Phase 4: Merge and Clean.
In this phase of the project you will learn about Data Cleaning: computational procedures to automatically or
semi-automatically identify and correct errors in data sets.
Bad data costs the US Economy over $3.1 Trillion every year. Scary, isn't it? In this phase of the project we get a first encounter with the problem.
Requirements
First you will work with the data from Microsoft Academic Search (MAS).
- Find instances of the homonymy problem. In this task, you will find all those distinct conferences that have the same acronyms. Provide a complete list grouped by acronyms. Perform the same task for journals
- Count all those instances of conference (and separate journals) whose name do not follow the pattern ACRONYM HYPHEN LONG NAME. Include in your report 10 interesting instances of conferences and 10 for journals.
- Attempt to categorize as many as possible of the offending instances collected in the previous step. E.g., one category is the set of conferences that do not have an acronym (give all instances), another is the set of conferences that contain multiple HYPHENS (give all instances).
- Provide solutions to detect the acronym for all identified categories.
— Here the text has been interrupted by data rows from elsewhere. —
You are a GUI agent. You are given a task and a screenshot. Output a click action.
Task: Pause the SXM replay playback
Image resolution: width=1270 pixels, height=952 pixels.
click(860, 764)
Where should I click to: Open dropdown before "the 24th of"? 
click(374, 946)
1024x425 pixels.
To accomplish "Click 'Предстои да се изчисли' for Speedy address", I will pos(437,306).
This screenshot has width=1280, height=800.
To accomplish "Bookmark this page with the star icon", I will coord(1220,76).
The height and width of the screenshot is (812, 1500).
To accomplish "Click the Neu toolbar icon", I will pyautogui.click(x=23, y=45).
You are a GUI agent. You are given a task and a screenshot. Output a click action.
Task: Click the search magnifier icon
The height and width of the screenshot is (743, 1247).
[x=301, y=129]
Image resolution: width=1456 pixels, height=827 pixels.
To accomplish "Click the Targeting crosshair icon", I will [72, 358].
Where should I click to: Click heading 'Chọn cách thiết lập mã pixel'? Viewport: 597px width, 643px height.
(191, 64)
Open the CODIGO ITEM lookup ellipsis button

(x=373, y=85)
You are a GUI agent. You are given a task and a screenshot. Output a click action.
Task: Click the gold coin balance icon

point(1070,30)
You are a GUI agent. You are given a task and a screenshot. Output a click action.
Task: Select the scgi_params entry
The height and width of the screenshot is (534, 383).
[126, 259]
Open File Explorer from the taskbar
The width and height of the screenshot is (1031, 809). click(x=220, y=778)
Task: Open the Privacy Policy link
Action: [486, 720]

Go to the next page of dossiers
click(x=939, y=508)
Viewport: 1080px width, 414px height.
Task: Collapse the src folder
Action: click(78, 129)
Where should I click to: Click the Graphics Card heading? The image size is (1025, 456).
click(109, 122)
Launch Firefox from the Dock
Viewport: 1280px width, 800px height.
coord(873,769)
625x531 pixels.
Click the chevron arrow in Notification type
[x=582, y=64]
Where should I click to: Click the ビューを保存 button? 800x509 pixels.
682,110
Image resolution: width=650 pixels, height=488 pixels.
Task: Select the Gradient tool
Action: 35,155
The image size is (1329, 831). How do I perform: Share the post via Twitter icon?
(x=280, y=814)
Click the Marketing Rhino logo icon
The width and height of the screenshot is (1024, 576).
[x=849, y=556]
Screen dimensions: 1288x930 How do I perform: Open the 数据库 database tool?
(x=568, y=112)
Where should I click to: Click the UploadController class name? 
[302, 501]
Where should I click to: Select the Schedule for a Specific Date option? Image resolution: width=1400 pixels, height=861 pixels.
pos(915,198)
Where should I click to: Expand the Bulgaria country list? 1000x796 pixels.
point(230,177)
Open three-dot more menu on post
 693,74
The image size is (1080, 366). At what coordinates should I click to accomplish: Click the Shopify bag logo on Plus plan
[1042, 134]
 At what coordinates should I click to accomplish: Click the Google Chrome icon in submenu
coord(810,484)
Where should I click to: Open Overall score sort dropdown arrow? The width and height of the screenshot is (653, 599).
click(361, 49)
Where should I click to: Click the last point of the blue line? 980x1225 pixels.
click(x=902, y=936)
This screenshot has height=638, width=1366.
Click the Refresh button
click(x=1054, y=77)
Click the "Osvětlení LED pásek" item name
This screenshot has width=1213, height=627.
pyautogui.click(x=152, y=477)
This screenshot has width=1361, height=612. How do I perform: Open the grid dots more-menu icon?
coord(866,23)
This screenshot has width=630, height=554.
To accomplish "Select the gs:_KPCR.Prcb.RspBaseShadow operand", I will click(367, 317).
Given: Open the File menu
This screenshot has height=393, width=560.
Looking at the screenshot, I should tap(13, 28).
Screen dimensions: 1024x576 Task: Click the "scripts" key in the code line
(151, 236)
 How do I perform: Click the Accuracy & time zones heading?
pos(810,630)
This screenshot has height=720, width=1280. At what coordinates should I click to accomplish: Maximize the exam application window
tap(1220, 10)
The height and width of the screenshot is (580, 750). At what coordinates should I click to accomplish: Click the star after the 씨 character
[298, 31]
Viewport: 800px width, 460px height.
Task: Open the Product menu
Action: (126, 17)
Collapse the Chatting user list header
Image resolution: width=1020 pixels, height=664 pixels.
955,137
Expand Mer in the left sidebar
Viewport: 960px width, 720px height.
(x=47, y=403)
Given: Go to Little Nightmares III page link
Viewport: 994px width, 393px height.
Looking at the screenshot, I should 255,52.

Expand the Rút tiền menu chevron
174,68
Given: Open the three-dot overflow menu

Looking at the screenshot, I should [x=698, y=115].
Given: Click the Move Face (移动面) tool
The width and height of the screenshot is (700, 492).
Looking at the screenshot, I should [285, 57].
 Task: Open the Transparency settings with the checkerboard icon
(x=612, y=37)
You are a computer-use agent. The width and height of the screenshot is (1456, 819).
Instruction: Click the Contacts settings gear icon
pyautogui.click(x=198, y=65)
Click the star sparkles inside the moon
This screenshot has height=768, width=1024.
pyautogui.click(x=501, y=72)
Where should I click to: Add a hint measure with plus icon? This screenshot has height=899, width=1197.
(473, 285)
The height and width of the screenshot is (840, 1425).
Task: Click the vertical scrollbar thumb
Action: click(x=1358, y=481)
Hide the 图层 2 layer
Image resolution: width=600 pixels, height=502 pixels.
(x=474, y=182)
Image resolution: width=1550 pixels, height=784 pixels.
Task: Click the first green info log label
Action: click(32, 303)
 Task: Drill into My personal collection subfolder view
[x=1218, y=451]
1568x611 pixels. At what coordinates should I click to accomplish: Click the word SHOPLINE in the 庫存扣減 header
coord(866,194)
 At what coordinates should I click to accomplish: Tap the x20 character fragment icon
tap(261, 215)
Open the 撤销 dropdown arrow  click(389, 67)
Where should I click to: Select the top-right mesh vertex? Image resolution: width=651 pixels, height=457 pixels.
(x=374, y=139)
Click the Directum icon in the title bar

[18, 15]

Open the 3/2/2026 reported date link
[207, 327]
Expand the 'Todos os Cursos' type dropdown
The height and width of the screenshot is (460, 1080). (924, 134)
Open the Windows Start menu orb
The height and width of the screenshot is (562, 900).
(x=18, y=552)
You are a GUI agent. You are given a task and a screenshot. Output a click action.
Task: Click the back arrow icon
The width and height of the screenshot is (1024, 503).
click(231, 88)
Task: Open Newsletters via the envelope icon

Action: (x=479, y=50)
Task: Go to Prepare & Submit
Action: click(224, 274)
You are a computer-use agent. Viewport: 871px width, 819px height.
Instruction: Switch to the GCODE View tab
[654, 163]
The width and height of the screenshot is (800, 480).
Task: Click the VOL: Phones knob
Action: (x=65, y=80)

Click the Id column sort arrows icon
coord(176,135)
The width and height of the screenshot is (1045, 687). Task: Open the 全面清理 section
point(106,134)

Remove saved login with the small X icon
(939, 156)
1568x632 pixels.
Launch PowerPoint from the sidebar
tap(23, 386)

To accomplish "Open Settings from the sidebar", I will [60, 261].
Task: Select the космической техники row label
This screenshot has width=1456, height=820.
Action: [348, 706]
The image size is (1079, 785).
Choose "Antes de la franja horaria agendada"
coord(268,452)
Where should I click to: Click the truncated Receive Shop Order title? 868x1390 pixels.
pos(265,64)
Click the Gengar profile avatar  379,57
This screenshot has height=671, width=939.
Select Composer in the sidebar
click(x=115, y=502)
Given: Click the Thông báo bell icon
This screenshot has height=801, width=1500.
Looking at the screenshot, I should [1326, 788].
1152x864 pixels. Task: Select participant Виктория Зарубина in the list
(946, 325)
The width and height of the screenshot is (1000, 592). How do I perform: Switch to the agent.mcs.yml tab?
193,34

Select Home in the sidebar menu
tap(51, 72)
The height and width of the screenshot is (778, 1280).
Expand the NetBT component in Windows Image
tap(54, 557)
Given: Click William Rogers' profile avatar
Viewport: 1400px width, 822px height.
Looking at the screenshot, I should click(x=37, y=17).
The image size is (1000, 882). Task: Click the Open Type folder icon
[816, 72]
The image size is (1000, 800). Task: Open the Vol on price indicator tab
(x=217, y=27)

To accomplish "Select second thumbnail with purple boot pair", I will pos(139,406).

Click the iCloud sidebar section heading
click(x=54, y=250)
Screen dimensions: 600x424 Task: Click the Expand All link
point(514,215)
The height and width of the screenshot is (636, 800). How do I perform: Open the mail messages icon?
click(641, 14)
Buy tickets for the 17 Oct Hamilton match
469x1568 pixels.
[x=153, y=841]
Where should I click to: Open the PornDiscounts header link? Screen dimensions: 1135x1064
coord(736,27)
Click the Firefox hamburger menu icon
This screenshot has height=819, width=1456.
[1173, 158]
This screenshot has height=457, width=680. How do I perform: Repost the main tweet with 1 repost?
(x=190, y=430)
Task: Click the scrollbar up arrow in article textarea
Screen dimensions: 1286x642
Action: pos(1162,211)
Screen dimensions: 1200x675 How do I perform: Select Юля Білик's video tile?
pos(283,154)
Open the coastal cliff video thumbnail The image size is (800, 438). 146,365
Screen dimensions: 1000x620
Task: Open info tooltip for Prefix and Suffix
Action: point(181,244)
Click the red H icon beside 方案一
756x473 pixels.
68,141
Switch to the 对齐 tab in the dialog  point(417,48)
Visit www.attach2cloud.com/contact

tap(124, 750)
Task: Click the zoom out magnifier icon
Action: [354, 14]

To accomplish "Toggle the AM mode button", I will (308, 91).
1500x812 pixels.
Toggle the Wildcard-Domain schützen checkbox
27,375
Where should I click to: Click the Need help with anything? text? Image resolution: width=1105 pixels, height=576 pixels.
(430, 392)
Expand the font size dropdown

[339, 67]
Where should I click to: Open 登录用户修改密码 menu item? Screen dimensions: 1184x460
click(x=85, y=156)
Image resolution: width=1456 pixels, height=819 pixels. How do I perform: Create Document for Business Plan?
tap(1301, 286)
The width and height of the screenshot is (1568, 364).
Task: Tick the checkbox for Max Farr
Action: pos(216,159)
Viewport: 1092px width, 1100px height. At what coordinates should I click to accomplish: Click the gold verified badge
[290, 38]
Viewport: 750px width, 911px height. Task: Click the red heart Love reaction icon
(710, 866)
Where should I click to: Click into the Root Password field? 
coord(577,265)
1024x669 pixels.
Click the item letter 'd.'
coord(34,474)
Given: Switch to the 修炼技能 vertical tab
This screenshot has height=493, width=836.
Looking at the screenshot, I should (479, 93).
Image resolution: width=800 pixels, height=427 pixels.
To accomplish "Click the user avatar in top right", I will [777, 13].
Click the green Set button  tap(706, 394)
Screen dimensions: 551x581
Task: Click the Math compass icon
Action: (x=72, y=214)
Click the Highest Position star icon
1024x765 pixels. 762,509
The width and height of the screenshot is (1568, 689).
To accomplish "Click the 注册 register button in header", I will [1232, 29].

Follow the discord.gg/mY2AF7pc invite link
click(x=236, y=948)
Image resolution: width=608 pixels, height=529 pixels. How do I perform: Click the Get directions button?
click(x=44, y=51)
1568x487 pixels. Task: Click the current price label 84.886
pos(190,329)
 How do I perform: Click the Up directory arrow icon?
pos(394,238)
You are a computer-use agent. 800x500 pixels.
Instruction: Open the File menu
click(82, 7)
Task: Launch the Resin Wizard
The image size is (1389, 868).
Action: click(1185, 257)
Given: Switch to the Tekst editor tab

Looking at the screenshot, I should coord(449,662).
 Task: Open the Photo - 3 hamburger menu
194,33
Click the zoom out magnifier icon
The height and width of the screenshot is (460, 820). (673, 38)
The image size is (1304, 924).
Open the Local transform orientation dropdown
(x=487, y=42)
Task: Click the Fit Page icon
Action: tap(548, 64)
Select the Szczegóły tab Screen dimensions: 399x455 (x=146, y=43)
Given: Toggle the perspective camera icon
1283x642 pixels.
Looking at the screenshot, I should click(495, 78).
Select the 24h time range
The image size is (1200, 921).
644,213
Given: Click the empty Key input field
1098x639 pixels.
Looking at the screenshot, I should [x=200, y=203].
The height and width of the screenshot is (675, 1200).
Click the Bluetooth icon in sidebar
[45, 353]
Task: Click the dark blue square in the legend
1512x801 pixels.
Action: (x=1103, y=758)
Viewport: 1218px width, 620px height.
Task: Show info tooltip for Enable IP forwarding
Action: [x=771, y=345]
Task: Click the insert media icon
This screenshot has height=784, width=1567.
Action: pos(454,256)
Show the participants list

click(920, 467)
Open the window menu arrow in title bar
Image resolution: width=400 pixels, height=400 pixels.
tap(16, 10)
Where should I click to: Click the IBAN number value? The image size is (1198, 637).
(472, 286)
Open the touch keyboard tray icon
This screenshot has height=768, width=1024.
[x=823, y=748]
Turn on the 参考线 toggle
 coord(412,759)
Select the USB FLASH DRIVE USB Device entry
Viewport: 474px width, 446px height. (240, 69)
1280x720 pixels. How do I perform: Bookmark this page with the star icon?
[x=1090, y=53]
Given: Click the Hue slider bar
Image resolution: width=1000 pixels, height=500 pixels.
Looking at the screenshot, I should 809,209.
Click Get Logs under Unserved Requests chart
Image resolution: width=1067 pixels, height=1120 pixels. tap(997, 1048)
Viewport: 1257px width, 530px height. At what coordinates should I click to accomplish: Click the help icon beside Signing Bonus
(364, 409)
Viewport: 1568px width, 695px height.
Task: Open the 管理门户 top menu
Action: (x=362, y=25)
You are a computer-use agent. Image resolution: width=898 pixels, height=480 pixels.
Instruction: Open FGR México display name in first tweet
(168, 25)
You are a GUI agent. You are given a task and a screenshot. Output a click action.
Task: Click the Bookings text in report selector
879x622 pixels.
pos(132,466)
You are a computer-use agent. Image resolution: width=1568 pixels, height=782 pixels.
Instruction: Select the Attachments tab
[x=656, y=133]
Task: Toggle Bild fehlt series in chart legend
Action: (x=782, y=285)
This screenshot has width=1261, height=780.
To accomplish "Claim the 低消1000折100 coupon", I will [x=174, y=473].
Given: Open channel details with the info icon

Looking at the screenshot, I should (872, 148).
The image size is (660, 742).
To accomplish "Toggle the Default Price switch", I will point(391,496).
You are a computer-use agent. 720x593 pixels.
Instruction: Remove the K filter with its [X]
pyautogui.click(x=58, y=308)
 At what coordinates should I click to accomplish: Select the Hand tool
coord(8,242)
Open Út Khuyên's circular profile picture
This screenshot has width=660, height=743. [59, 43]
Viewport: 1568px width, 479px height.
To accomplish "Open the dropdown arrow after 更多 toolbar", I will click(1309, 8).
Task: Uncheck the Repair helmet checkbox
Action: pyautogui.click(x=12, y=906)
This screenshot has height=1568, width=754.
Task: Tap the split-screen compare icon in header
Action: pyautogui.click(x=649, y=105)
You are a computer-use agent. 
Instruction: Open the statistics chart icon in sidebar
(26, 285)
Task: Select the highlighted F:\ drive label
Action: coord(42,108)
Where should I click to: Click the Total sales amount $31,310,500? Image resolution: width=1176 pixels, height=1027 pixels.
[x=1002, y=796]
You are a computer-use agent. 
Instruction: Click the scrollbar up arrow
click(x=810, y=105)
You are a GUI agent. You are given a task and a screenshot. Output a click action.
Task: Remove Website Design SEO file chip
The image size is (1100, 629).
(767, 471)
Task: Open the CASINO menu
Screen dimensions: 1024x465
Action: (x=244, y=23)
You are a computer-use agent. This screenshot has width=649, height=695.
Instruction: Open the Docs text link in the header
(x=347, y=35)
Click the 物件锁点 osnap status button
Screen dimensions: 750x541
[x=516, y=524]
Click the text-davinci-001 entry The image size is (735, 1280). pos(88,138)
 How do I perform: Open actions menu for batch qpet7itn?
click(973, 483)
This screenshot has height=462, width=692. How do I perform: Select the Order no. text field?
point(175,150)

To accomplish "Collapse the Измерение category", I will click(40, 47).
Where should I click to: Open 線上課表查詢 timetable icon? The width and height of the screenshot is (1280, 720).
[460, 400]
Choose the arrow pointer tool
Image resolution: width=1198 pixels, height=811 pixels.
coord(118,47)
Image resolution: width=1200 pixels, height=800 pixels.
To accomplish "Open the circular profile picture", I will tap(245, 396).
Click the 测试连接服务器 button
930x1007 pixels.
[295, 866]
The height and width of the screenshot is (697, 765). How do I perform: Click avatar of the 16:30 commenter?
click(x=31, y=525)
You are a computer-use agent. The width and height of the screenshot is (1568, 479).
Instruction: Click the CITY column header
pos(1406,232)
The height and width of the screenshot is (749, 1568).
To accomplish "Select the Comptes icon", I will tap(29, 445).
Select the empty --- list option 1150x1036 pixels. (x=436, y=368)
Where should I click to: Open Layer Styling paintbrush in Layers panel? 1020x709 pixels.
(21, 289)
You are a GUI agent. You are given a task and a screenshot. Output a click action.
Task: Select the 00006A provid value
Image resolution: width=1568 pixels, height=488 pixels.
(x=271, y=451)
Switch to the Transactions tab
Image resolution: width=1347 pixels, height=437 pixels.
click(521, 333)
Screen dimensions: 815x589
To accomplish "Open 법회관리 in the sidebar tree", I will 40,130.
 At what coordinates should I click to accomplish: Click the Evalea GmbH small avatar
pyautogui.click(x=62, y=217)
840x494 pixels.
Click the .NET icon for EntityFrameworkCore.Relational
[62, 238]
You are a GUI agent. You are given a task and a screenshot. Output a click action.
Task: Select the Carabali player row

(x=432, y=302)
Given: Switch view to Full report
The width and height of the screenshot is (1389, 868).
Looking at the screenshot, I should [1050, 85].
Place the acronym in the field ShortName..
Second connect DBLP data to that from Microsoft Academic Search using the conference/journal information.
- Perform similar cleaning as above for the DBLP data in the table Publication and place the acronyms in the field venueClean.
- Attempt to match a many as possible records in the Publication table to the records in MAS using the fields ShortName and venueClean.
Report:
- The number (and Percentage) of records in Publication that you were able to correctly match.
- Give each category of conference/journal title. Give the distribution across the identified categories.
- The number of conferences/journals for which you were able to find the acronyms in each category.
- Describe what the homonymy problem leads to in this phase of the project. What may go wrong. Suggest steps to solve it. Implement at least one solution and report how it performs.
Deliverables
Update your report and include detail description of your algorithms.
Include in your report SMALL pieces (no more than two pages!) of source code that convincingly show that you implemented all the required steps of this phase of the project.
Do not submit any piece of your source code.
Describe the software packages that you use to implement your algorithms
Describe the difficulties in implementing your algorithms.
Provide statistics about the extracted data: see above.
Start early!
Collaborate! Compare and discuss your approaches. The end product is expected to be an individual effort!